I recently published Forrester Research's Landscape on Contact Center-as-a-Service Systems report, and one of the open questions we asked vendors was what they see as the top challenges for buyers in this market. Having worked for vendors in this space for more than 30 years, I was pretty sure that I knew what their answers would be: Running the contact center on a reduced budget, keeping customers satisfied, adapting to AI and the changes that this will bring to customer service.
I was wrong. The biggest challenge identified by the vendors was integrations. This was an open-ended survey question of 30 vendors, and integrations came up 17 times as one of the biggest challenges. There was a three-way tie for second place with the following:
- Getting value from AI.
- ROI on tech investments in the contact center.
- Change management.
I would not have been surprised to see any of these second-place answers as number one, but all were far behind integrations. I'm as pleased as I was surprised. Integration is critical in the contact center. Without access to back-end systems, contact center reps can't answer questions, create tickets, or perform any number of tasks on behalf of customers. But how could contact center's number one problem be something that was supposed to have been solved in the 1990s with computer telephony integrations (CTI) and screen pops? Surely integrations have only gotten better since then with RESTful APIs, software development kits, improved connectivity, and so many technological advances.
Integrations can mean many things, so luckily this was an open-ended question. But, vendors are loquacious, so there was plenty of color in the survey. Of the 17 mentions of integrations, 11 specifically mentioned integration to on-premises or legacy systems, four mentioned complex environments, and two talked of siloed systems. So yes, this was about getting to back-end systems with a bit of general communications to any sort of system.
How could it be, then, that an important function that was solved 30 years ago is still on so many contact center buyers' minds? The answer is easy: This is hard, and the answers today are not sufficient.
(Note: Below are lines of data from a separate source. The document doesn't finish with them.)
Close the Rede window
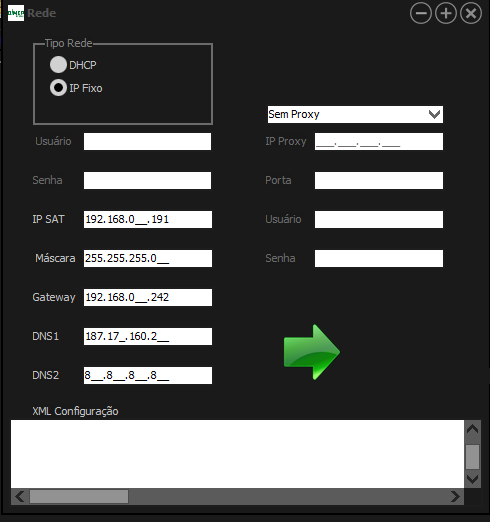The image size is (490, 524). (471, 13)

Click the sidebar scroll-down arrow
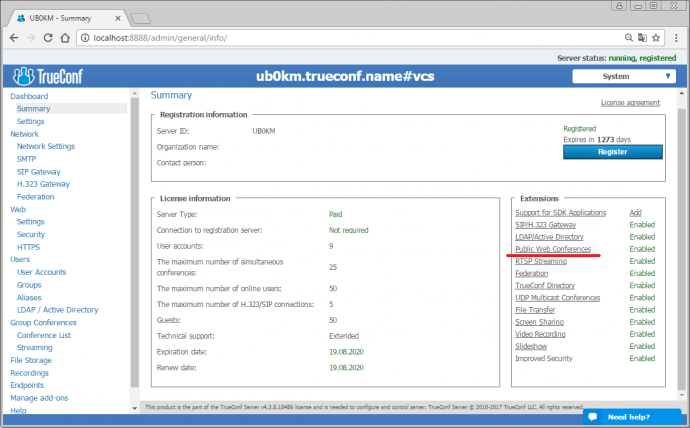[135, 408]
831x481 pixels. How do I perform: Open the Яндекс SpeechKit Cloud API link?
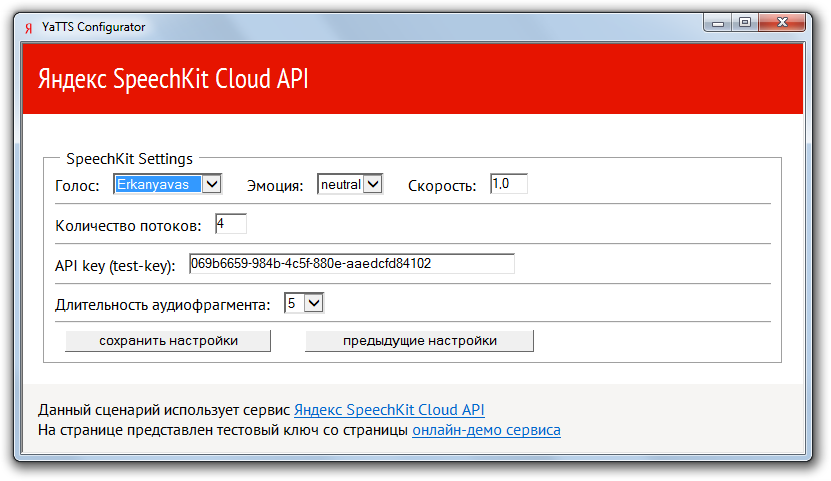(389, 410)
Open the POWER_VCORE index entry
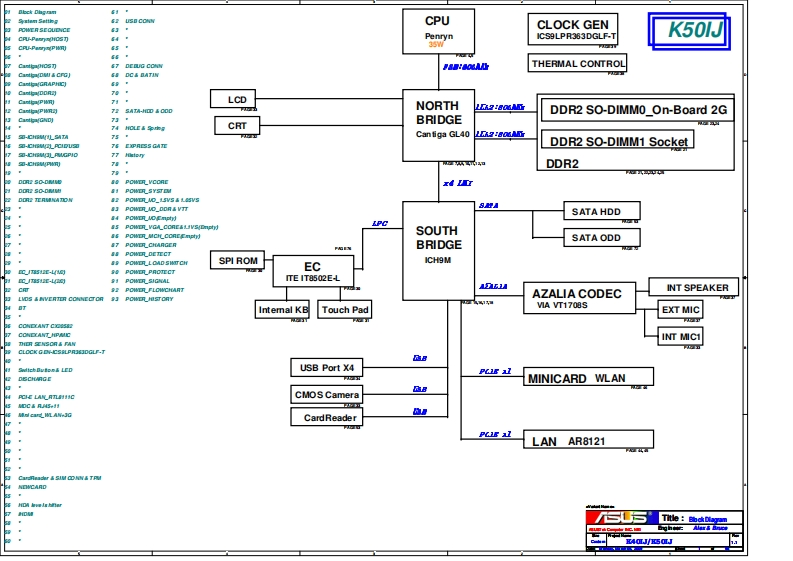The image size is (793, 561). 147,183
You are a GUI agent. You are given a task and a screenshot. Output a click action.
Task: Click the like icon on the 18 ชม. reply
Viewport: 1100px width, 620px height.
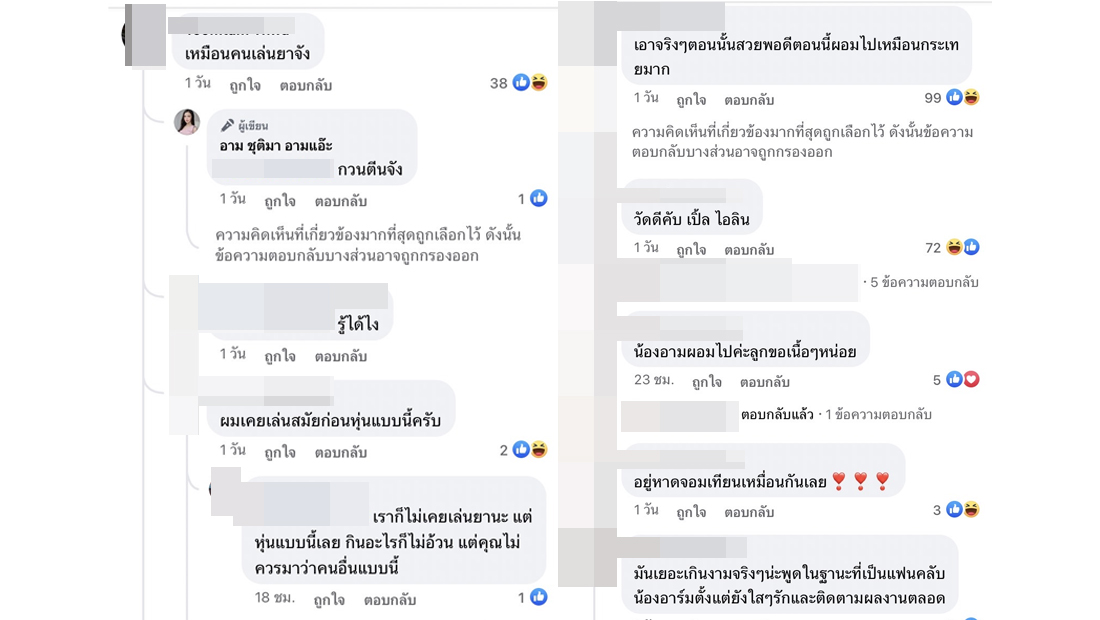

It's a big, hairy problem, with so many systems and so many challenges. Contact centers need to interact with CRM systems, enterprise resource planning systems, financial services solutions, healthcare packages, home-grown order processing systems, and more. A typical contact system relies on at least five systems of record, and that number can explode to 25 or even 50 different back ends. The sheer volume, magnitude, and complexity of the environments is an issue unto itself.
The next issue is customization. Many back-end systems are home-grown, custom platforms, and in many cases, the people who built and designed these systems have moved on from the company, leaving very little documentation behind. Even a common CRM system such as Salesforce or Microsoft Dynamics undergoes massive changes; I've seen systems with 5,000 custom fields.
Vendor reluctance, security, and connectivity issues can get in the way as well. Particularly in the healthcare space, connecting to Epic or Cerner is very different than connecting to Salesforce or a common CRM system.
When I talk to vendors about the challenges of integrations, they consistently offer pre-built integrations as the answer. This can help but does not solve the problem. A pre-built integration simplifies the up-front connection, helps with reporting, and ensures some best practices are followed. If you didn't customize your CRM system, a pre-built configuration is your answer. If you have 5,000 custom fields, integration gets trickier. A pre-built configuration approach can get you a schema that identifies your 5,000 custom fields, but not much else. Once you have your schema the heavy lifting starts to understand which fields you care about and how the workflows you care about are executed. It's a heavy lift in almost every case.
The best you can hope for today is a good set of APIs, tools, and documentation, combined with a solid understanding of how the system is configured and how it works. The integration work is still significant, but good tools and some knowledge will get the job done.
There are reasons that companies identified integrations as their biggest challenge. There are no perfect solutions to these problems, and work must be done to understand the back-end process flows and data components. The only solace I can provide is the potential that AI has for this problem. Generative AI has the potential to automatically define not only the back-end system's data schema, but to understand which fields are actually used and how they are used.
This will likely end up under the banner of agentic AI, where a large language model calls another process to work out with the various back-end systems how each needed process works, and which data is required. It's a big hairy problem, and this is a big hairy solution to set up, but I'm pretty sure we shall see this before too long.
Max Ball is a principal analyst at Forrester Research.